WHAT IS EXPECTED - Produce a verbatim transcription of all records.

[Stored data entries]
════
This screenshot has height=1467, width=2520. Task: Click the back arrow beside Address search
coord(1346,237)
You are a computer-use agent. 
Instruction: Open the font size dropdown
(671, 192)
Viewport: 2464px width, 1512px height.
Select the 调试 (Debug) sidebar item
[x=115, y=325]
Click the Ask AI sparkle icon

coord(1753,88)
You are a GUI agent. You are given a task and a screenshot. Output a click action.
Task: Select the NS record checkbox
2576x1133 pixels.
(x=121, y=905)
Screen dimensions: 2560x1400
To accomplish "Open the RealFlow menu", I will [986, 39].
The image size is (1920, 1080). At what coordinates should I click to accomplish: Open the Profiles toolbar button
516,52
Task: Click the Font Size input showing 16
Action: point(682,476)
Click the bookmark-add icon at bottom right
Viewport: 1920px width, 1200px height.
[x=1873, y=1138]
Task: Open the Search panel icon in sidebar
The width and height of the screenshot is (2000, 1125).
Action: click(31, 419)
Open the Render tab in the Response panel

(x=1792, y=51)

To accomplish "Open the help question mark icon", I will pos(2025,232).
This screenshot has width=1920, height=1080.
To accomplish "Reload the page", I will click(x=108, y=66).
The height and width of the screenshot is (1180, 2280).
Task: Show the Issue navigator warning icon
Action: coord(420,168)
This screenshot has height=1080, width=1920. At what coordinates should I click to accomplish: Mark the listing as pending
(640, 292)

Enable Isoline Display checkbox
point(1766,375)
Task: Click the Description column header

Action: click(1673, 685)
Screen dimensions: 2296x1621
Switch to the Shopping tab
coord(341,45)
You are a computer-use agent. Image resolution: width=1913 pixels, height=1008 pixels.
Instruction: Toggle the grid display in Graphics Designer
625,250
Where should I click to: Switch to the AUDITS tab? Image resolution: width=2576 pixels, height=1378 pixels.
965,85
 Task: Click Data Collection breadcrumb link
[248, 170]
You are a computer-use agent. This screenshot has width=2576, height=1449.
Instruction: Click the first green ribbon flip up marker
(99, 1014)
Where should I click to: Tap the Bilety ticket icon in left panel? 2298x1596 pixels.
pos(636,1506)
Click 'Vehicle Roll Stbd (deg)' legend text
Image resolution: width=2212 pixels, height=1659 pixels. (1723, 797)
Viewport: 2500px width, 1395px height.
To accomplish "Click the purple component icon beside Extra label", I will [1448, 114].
════
WRITTEN RESPONSE -
This screenshot has height=1467, width=2520. Task: Click the back arrow beside Address search
coord(1346,237)
You are a computer-use agent. 
Instruction: Open the font size dropdown
(671, 192)
Viewport: 2464px width, 1512px height.
Select the 调试 (Debug) sidebar item
[x=115, y=325]
Click the Ask AI sparkle icon

coord(1753,88)
You are a GUI agent. You are given a task and a screenshot. Output a click action.
Task: Select the NS record checkbox
2576x1133 pixels.
(x=121, y=905)
Screen dimensions: 2560x1400
To accomplish "Open the RealFlow menu", I will [986, 39].
The image size is (1920, 1080). At what coordinates should I click to accomplish: Open the Profiles toolbar button
516,52
Task: Click the Font Size input showing 16
Action: point(682,476)
Click the bookmark-add icon at bottom right
Viewport: 1920px width, 1200px height.
[x=1873, y=1138]
Task: Open the Search panel icon in sidebar
The width and height of the screenshot is (2000, 1125).
Action: click(31, 419)
Open the Render tab in the Response panel

(x=1792, y=51)

To accomplish "Open the help question mark icon", I will pos(2025,232).
This screenshot has width=1920, height=1080.
To accomplish "Reload the page", I will click(x=108, y=66).
The height and width of the screenshot is (1180, 2280).
Task: Show the Issue navigator warning icon
Action: coord(420,168)
This screenshot has height=1080, width=1920. At what coordinates should I click to accomplish: Mark the listing as pending
(640, 292)

Enable Isoline Display checkbox
point(1766,375)
Task: Click the Description column header

Action: click(1673, 685)
Screen dimensions: 2296x1621
Switch to the Shopping tab
coord(341,45)
You are a computer-use agent. Image resolution: width=1913 pixels, height=1008 pixels.
Instruction: Toggle the grid display in Graphics Designer
625,250
Where should I click to: Switch to the AUDITS tab? Image resolution: width=2576 pixels, height=1378 pixels.
965,85
 Task: Click Data Collection breadcrumb link
[248, 170]
You are a computer-use agent. This screenshot has width=2576, height=1449.
Instruction: Click the first green ribbon flip up marker
(99, 1014)
Where should I click to: Tap the Bilety ticket icon in left panel? 2298x1596 pixels.
pos(636,1506)
Click 'Vehicle Roll Stbd (deg)' legend text
Image resolution: width=2212 pixels, height=1659 pixels. (1723, 797)
Viewport: 2500px width, 1395px height.
To accomplish "Click the purple component icon beside Extra label", I will [1448, 114].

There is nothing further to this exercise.